With the publication of James M. Cain and the American Authors Authority, Richard Fine presents the first comprehensive consideration of James M. Cain's widely reviled and hotly debated idea for copyright reform for modern American writers of nearly every medium. Indeed Roy Hoopes's biography of Cain, David Madden's critical study of Cain's fiction, Larry Ceplair and Steven Englund's The Inquisition of Hollywood: Politics in the Film Community, 1930-1960, and Nancy Lynn Schwartz's The Hollywood Writers' Wars, to name a prominent few, consider the fate and importance of the AAA, but none manages the scope and depth of treatment achieved here.

The study's initial chapter, "The Origins of the Profession of Authorship," clearly and engagingly establishes the foundation for much that will follow.

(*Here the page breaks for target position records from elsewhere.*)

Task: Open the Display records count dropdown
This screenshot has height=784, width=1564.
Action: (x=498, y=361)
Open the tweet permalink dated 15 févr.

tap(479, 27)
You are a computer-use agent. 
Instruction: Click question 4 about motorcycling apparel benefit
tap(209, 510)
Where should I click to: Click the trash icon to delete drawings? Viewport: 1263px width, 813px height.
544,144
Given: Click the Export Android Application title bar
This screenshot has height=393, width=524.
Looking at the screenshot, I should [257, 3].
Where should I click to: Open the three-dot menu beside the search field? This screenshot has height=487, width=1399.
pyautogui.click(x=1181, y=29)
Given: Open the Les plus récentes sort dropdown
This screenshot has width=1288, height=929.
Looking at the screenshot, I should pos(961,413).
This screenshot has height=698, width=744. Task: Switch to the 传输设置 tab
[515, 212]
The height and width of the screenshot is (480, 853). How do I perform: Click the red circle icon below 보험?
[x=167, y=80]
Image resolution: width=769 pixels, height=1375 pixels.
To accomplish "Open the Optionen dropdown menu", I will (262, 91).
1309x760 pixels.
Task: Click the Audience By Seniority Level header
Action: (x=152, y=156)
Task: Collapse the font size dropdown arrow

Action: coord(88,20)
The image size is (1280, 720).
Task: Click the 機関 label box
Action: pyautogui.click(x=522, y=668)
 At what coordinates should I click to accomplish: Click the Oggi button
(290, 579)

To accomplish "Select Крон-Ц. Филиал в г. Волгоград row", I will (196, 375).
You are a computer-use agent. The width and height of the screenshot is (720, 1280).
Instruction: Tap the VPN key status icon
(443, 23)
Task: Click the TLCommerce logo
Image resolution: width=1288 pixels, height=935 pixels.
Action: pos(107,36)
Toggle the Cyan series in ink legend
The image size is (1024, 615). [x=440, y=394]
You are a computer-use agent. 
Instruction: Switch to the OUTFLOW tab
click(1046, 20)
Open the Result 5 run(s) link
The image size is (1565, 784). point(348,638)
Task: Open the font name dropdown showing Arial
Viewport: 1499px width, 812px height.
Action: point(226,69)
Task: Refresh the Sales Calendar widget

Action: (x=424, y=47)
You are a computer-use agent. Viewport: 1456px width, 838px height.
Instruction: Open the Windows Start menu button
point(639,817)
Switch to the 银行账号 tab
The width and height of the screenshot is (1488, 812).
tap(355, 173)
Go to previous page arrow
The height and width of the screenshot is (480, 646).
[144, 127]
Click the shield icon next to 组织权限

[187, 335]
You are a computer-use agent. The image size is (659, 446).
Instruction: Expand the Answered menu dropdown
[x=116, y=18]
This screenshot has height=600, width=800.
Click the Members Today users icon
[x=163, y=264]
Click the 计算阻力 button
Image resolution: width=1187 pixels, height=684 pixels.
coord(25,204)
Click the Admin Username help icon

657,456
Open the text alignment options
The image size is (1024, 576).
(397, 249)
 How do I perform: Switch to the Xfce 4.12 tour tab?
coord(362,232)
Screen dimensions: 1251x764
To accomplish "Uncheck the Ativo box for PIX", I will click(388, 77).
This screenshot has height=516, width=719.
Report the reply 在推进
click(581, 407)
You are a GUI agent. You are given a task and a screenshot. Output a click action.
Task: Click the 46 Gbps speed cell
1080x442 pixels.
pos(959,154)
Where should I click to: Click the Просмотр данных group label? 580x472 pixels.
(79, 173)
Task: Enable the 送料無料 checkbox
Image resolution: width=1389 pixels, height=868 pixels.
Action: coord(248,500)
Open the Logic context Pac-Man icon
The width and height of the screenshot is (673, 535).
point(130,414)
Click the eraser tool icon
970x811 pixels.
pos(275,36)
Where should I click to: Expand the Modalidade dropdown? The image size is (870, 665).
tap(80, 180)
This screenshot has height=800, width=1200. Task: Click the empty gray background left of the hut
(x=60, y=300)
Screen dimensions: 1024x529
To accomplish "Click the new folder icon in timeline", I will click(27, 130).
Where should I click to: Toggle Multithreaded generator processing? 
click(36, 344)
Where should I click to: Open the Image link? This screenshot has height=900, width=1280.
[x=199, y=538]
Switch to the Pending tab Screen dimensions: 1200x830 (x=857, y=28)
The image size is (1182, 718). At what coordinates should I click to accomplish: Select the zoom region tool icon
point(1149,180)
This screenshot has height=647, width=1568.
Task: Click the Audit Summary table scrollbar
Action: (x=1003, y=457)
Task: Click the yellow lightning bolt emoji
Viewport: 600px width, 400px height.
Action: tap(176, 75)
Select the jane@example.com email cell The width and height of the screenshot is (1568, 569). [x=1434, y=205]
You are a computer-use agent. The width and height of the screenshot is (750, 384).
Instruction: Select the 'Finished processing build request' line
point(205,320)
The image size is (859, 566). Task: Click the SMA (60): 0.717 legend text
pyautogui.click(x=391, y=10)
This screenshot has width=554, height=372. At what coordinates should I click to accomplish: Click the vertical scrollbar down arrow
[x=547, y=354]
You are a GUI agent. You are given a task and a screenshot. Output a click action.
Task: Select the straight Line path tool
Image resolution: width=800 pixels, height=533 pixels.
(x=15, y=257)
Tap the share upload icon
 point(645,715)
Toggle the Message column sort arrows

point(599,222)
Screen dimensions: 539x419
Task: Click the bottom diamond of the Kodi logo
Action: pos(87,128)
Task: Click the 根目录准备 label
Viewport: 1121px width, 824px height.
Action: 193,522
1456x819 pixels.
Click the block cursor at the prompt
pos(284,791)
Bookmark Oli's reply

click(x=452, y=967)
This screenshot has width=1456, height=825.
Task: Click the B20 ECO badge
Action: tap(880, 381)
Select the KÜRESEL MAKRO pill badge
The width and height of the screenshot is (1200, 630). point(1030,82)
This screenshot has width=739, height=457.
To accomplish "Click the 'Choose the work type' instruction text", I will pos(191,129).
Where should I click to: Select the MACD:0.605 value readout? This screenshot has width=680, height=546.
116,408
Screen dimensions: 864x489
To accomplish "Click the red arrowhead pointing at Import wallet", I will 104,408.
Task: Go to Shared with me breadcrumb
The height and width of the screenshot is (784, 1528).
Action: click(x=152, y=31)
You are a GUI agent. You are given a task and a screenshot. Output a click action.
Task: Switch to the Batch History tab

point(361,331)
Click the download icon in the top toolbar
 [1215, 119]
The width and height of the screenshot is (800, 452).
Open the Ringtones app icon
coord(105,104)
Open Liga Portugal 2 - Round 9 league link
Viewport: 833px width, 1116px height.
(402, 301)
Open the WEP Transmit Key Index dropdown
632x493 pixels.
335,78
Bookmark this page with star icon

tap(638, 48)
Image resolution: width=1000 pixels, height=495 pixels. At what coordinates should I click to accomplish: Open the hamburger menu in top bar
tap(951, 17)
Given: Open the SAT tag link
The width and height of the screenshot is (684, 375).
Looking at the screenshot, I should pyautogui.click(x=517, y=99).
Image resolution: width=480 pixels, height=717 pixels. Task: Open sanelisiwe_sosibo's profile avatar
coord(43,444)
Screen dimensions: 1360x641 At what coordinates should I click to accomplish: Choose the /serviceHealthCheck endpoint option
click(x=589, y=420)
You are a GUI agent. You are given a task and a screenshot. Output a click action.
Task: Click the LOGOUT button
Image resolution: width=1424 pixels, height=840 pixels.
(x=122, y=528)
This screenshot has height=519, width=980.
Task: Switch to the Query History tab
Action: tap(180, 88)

Fine cogently traces the development of professional authorship and the publishing industry to reveal the profoundly ingrained attitude that writers are gentlepersons first, foremost, and always, and only incidentally professionals with "careers" and incomes. From the days of Tudor England up through the twentieth century, Fine demonstrates the ways in which first booksellers and later corporate publishers have exerted extraordinary, and often unfair or illegal, control over writers' works. Even a writer as successful and financially secure as William Dean Howells, in 1893, described the situation explicitly and is quoted by Fine: [End Page 369]

People feel that there is something profane, something impious, in taking money for a picture, or a poem, or a statue. Most of all, the artist himself feels this. He puts on a bold front with the world, to be sure, and brazens it out as business; but he knows very well that there is something false and vulgar about it: and that the work which cannot truly be priced in money cannot be truly paid in money . . . . in trying to write of Literature as Business I am tempted to begin by saying that Business is the opprobrium of Literature.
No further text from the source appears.